Each night we take our backend servers offline at specific times for
maintenance. When the application servers restart they immediately begin
answering HTTP requests from Nginx, but we want to keep them out of the
upstream pool for about 30 minutes while they cache information from our
data providers. To do this, I created iptables rules in cron on the
application servers to block all communication from our Nginx reverse
proxies and then delete the rule after 30 minutes.
However, Nginx still seems to think the server that is blocking it via
iptables is online, adds it back to the upstream pool, then times it out
and
takes it back out. This causes our alerting system to go haywire
throwing
HTTP Read Timeouts and our clients to be unable to connect to our
application.
Our upstream block is simple:
upstream app_servers {
ip_hash;
server 192.168.1.12:8080 max_fails=3 fail_timeout=30s;
server 192.168.1.13:8080 max_fails=3 fail_timeout=30s;
}
We’re running Nginx 1.4.
Any ideas on why this would happen and ways we can avoid it?
one question: do you shutdown all your app-servers or server-by-server,
so
you still have
a available application?
there ist the “down” option for you upstream-block to disable servers,
even
if they are
up, but using this in a dynamic process might get very frickling.
whet do you use for iptables-rules? drop/reset?
i’d debug your server/app-ports when the iptables-script enforces no
connections,
from my belly i wouldnt expect nginx to be the faulty chain link.
what does your log tells you when your appservers come up again and the
iptables-block
is enforced?
We shut them down one-by-one, 45 minutes apart. The issue only seems to
occur when the first server listed is blocked however. We don’t see the
read
timeouts if I leave the iptables rules enabled on the second server. I
think
that may be a false symptom related to ip_hash binding clients to the
first
server.
Here are the iptables rules:
Drop rule: iptables -I INPUT -s 192.168.1.0/24 -j DROP
Allow rule: iptables -D INPUT -s 192.168.1.0/24 -j DROP
I also thought about trying to add “down” to the servers in the upstream
block, but as you said that would be rather complex to script.
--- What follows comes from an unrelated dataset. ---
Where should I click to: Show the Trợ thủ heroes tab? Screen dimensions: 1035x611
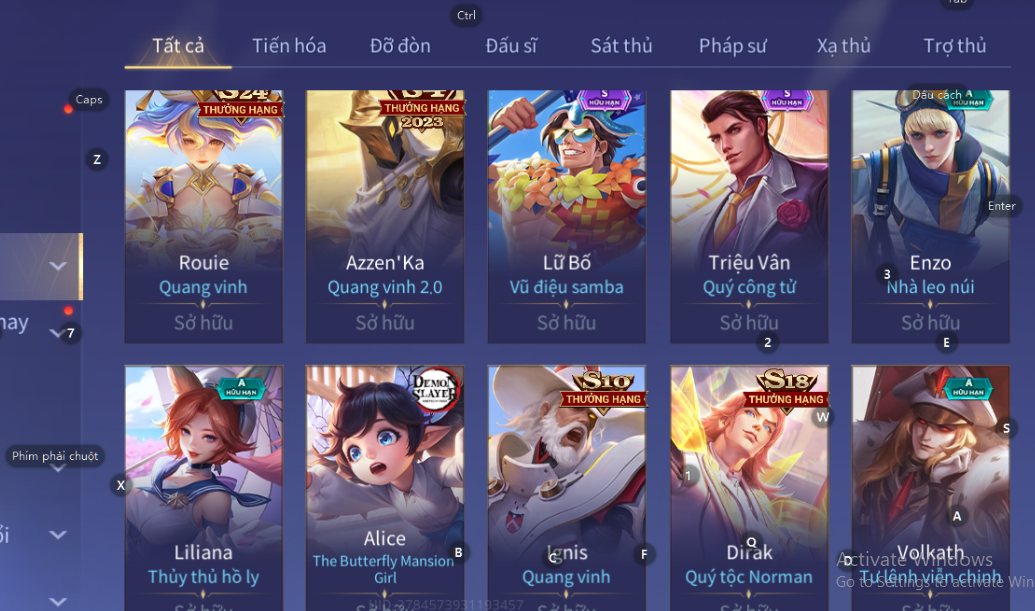(x=954, y=46)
The only error I see is a 499 error in the Nginx logs, followed by a
200:
On Mon, May 06, 2013 at 12:12:44PM -0400, mevans336 wrote:
Hi Mex,
We shut them down one-by-one, 45 minutes apart. The issue only seems to
occur when the first server listed is blocked however. We don’t see the read
timeouts if I leave the iptables rules enabled on the second server. I think
that may be a false symptom related to ip_hash binding clients to the first
server.
Timeouts are expected to appear in logs once per fail_timeout=
specified (after fail_timeout expires, nginx will route one
request to a server in question to check if it’s alive again).
As only certain ips are mapped to the server blocked with ip_hash,
it might nontrivial to test things with low traffic.
Here are the iptables rules:
Drop rule: iptables -I INPUT -s 192.168.1.0/24 -j DROP
Allow rule: iptables -D INPUT -s 192.168.1.0/24 -j DROP
if you REJECT from iptables you tell the client immediatly that the
service/port is not available, otherwise you run into timeouts, yes.
i’m not quite sure, but max_fails=3 x fail_timeout=30s == 90 seconds,
until
your nginx fails over to the other
server.